Jaguars Giants Preview: It’s About Bortles
In the NFL, it all comes down to the quarterback. Bad teams with good quarterbacks have a chance. Good teams with bad quarterbacks usually don’t. Great running backs don’t take you to the Super Bowl. Walter Payton needed an historic defense to carry his bears to the championship game. Barry Sanders never got there. Quarterbacks make the difference at the highest level.
So for the Jaguars, it’s all about Blake Bortles. The first round, third overall pick looks and acts the part. He’s tall, he’s fast enough. His arm is getting stronger and he has that ‘it’ factor that’s not easily defined, or found when it comes to professional athletes. He likes playing the game but more importantly, he likes playing the position with all the responsibility and criticism that goes with it. Win and the QB usually gets too much credit. Lose, and he usually takes too much of the blame.
When Bortles entered the game against Indianapolis in the second half down 30-0 at home, he threw two touchdowns and two interceptions but gave fans hope. It’s rumored that Shad Khan after the game in the elevator when asked how he felt said, “A lot better now. I’ve seen the future.” And that pretty much summed up what everybody associated with the franchise was thinking. “It’s going to be OK.”
But in the subsequent 8 games, Bortles production has regressed. He’s still capable of playing at a high level, but his production has gone backwards. How does that happen? On one hand, defensive coordinators have a bit of a sample group to look at what Bortles can do and they devise a game plan to attack that. Simple enough, and usually talented players at QB eventually overcome those changes. Sometimes.
Bortles has moved from that free and easy initial feeling when he took over into a fog of whirling defenders and a cacophony voices in his head. He wants to be aggressive, that’s his nature, but he doesn’t want to turn the ball over. He admitted as much this week saying he wanted to “think less” when he’s out there. All quarterbacks get into this fog as their career progresses. They have the ability, they see what’s happening but they have just the slightest bit of doubt creeping around in their thought process that keeps them from making the best decision at that moment.
But the good ones come out of it. And that’s what we should look for with Bortles over the last five games of the year. In that span, he should peek his head out of the fog a few times and see things pretty clearly. He’s not fragile either physically or mentally, so he won’t melt down like some other QB’s have done in this stage of their career. He won’t lose confidence. Head Coach Gus Bradley and Offensive Coordinator Jedd Fisch have tempered their criticism of Bortles a bit this week, perhaps hoping he’ll start to move out of that fog on his own.

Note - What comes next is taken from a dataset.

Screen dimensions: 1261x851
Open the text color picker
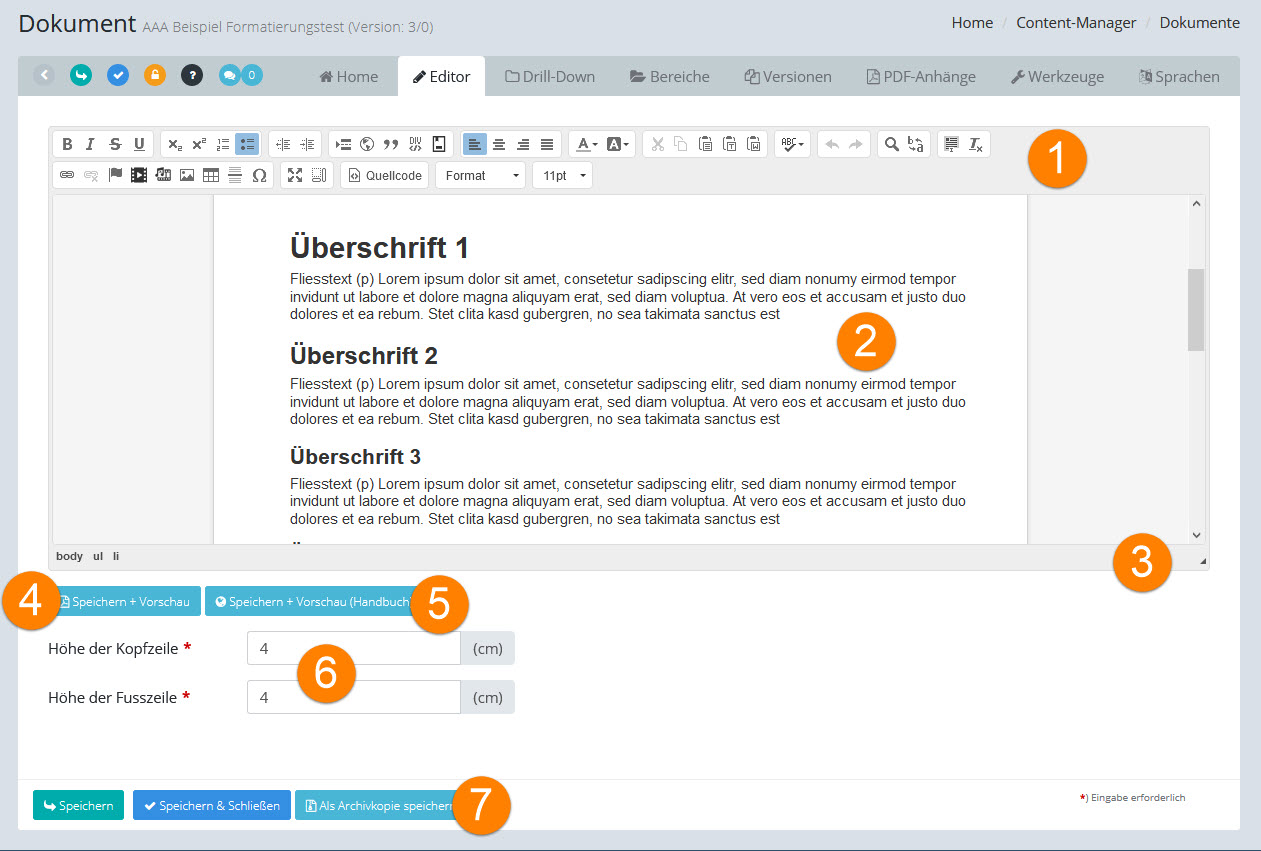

I’m pretty confident Bortles is the right guy for the job. He has the tools and the psyche, as well as the moxie to be a QB in the NFL. He’ll need some help, especially at wide receiver sometime soon. If teams are going to play eight defenders at the line of scrimmage, like both Dallas and Indy did in successive games, and play press man coverage on the WR’s, it’s up to the wideouts to beat that coverage and get open. But they’re not and that leads to tough decisions being made by Bortles.
Look for the Giants to do much of the same today against the Jaguars. They’ll try to bottle up the running game and make Bortles and wide receivers try and beat them. The Jaguars will counter with trying to run the football and rolling Bortles out of the pocket a bit, putting guys in motion and using Marcedes Lewis as a target to give receivers some space and create matchup problems for the NY secondary.
That’s the chess game today. Giants coach Tom Coughlin believes that if his team can control field position and force the Jaguars into long drives, eventually his defense will do something to turn the game. Or the Jaguars will make a mistake and turn it over.
Run the football, move Bortles out of the pocket and don’t turn it over, pretty simple keys for the Jaguars today.